O conceito de trauma na Psicanálise e suas implicações a longo prazo.
- luizagcpsi
- 9 de abr. de 2025
- 4 min de leitura
Atualizado: 4 de jul. de 2025

Na psicanálise, o trauma é visto como uma experiência intensa e perturbadora que excede a capacidade de defesa do indivíduo. Sigmund Freud, ao longo de sua obra, propôs que o trauma está relacionado ao conflito psíquico, onde o evento traumático não é digerido ou compreendido pela pessoa no momento em que ocorre, mas é reprimido ou bloqueado da consciência.
O trauma na perspectiva Freudiana
Freud descreveu o trauma como algo que interrompe o equilíbrio psíquico e geraria um efeito devastador no inconsciente. Para ele, eventos traumáticos não resolvidos se tornam fontes de conflito psíquico, levando ao aparecimento de sintomas como ansiedade, fobias, depressão e até comportamentos compulsivos.
Freud utilizou o termo “trauma psíquico” para se referir a experiências que afetam tão profundamente o indivíduo que ele é incapaz de processá-las adequadamente, resultando em angústias que continuam a influenciar o comportamento e as emoções do sujeito. Portanto, o trauma na psicanálise não se refere apenas ao evento, mas à maneira como o indivíduo lida com ele.
Trauma e seus efeitos a longo prazo
Quando o trauma não é tratado, suas consequências podem se arrastar por muitos anos, refletindo-se em sintomas emocionais e físicos. Algumas das possíveis implicações a longo prazo incluem:
Ansiedade crônica: medo e insegurança que podem ser gerados por eventos traumáticos, mesmo que o indivíduo não tenha consciência da origem dessa ansiedade.
Depressão: o trauma pode gerar um sentimento de desesperança ou inutilidade, levando a uma profunda tristeza e apatia.
Distúrbios do sono: o impacto emocional pode manifestar-se fisicamente, com dificuldades para dormir ou pesadelos.
Comportamentos autodestrutivos: o indivíduo pode se envolver em comportamentos prejudiciais para si mesmo como forma de lidar com a dor emocional do trauma.
A relação entre trauma, repressão e sintomas físicos e emocionais
A repressão, conceito central na psicanálise, é um mecanismo de defesa do ego que impede a consciência de acessar conteúdos emocionais dolorosos. Quando o trauma não é processado de forma adequada, o indivíduo pode tentar "esquecer" o evento traumático ou afastá-lo da mente consciente.

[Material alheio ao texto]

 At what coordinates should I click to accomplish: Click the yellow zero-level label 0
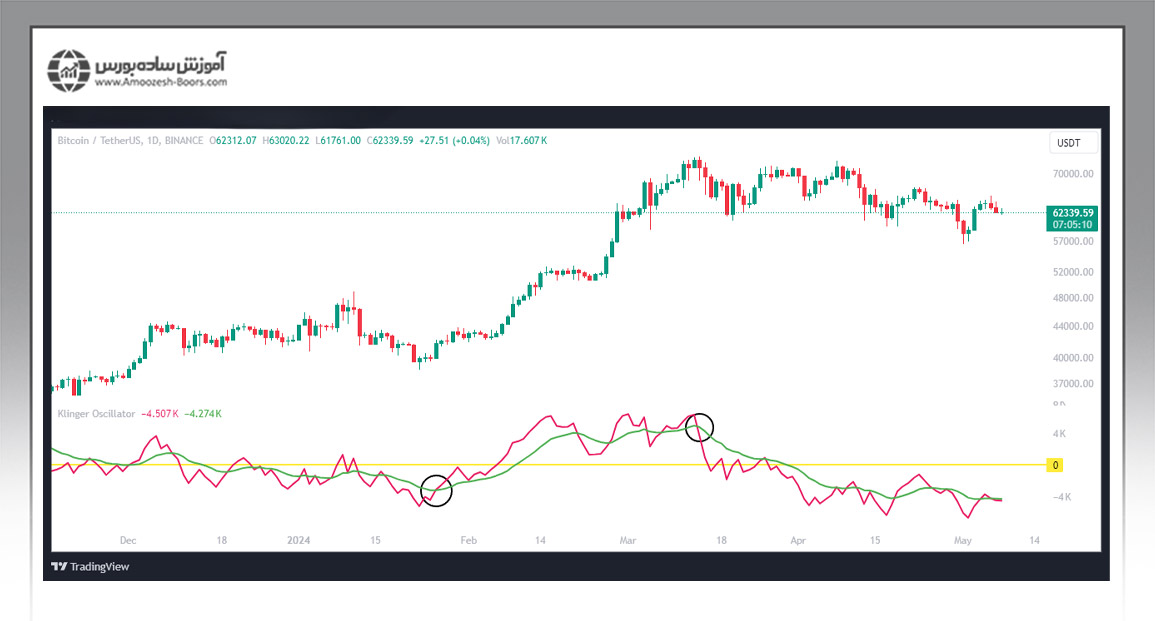(1056, 465)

No entanto, essa repressão não elimina o trauma — ela apenas o mantém no inconsciente, onde continua a afetar a psique de maneiras sutis e até prejudiciais.
Como o trauma se manifesta no corpo
Um dos aspectos mais interessantes da psicanálise é o entendimento da conexão entre a mente e o corpo. O trauma que não é elaborado de forma consciente pode se manifestar em sintomas psicossomáticos.
Por exemplo:
Dores crônicas: como dores nas costas, dores de cabeça e tensão muscular podem ser reflexos de tensões psíquicas não resolvidas.
Problemas digestivos: distúrbios como cólicas intestinais, prisão de ventre ou gastrite podem ter origem em questões emocionais não tratadas.
Distúrbios cardíacos: a ansiedade crônica associada ao trauma pode levar a problemas como taquicardia e pressão alta.
Esses sintomas físicos são uma maneira pela qual a psique tenta expressar a dor emocional que está sendo ignorada ou suprimida. A psicanálise, ao acessar o inconsciente, pode ajudar a compreender esses sinais e trazer à tona o que precisa ser trabalhado para promover a prática da cura emocional.
Sintomas emocionais
Os sintomas emocionais também podem ser manifestações de traumas não elaborados. O trauma pode se refletir em sentimentos de angústia, insegurança, medo e solidão, e pode se tornar mais evidente através de comportamentos repetitivos e compulsivos. Algumas dessas manifestações podem ser:
Reações emocionais intensas sem razão aparente.
Dificuldade de se relacionar com os outros, como padrões de retraimento social ou dependência emocional.
Baixa autoestima e um senso de culpa ou vergonha relacionados ao evento traumático.